=== Begin Enclosure ===

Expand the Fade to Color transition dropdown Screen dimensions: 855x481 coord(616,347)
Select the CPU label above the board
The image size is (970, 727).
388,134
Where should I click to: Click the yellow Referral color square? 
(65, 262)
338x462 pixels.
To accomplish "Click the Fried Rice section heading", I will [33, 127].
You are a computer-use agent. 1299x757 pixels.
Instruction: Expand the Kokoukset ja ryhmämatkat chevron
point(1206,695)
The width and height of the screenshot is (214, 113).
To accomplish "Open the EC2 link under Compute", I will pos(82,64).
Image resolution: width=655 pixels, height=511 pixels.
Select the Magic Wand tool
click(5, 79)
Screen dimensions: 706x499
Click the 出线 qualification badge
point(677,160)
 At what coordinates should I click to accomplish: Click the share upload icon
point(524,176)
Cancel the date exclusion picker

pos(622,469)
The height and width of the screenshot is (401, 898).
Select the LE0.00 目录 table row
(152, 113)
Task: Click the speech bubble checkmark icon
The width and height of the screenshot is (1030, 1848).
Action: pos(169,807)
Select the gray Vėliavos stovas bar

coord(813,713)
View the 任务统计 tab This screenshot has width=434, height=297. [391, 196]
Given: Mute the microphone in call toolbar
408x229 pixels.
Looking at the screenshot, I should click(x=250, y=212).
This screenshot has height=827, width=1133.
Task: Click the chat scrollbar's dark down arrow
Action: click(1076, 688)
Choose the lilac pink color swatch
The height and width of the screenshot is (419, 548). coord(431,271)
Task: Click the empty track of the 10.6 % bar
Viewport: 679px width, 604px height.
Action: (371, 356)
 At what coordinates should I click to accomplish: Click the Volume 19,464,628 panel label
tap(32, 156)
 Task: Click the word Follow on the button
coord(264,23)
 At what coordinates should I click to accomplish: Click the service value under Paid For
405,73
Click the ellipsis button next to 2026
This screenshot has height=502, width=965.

=== End Enclosure ===

**Problem requirements**
Exact retyping is needed for the line with "Choose the lilac pink color swatch" and for each line after it through the end of the listing above; no other lines belong.

**Result below**
Choose the lilac pink color swatch
The height and width of the screenshot is (419, 548). coord(431,271)
Task: Click the empty track of the 10.6 % bar
Viewport: 679px width, 604px height.
Action: (371, 356)
 At what coordinates should I click to accomplish: Click the Volume 19,464,628 panel label
tap(32, 156)
 Task: Click the word Follow on the button
coord(264,23)
 At what coordinates should I click to accomplish: Click the service value under Paid For
405,73
Click the ellipsis button next to 2026
This screenshot has height=502, width=965.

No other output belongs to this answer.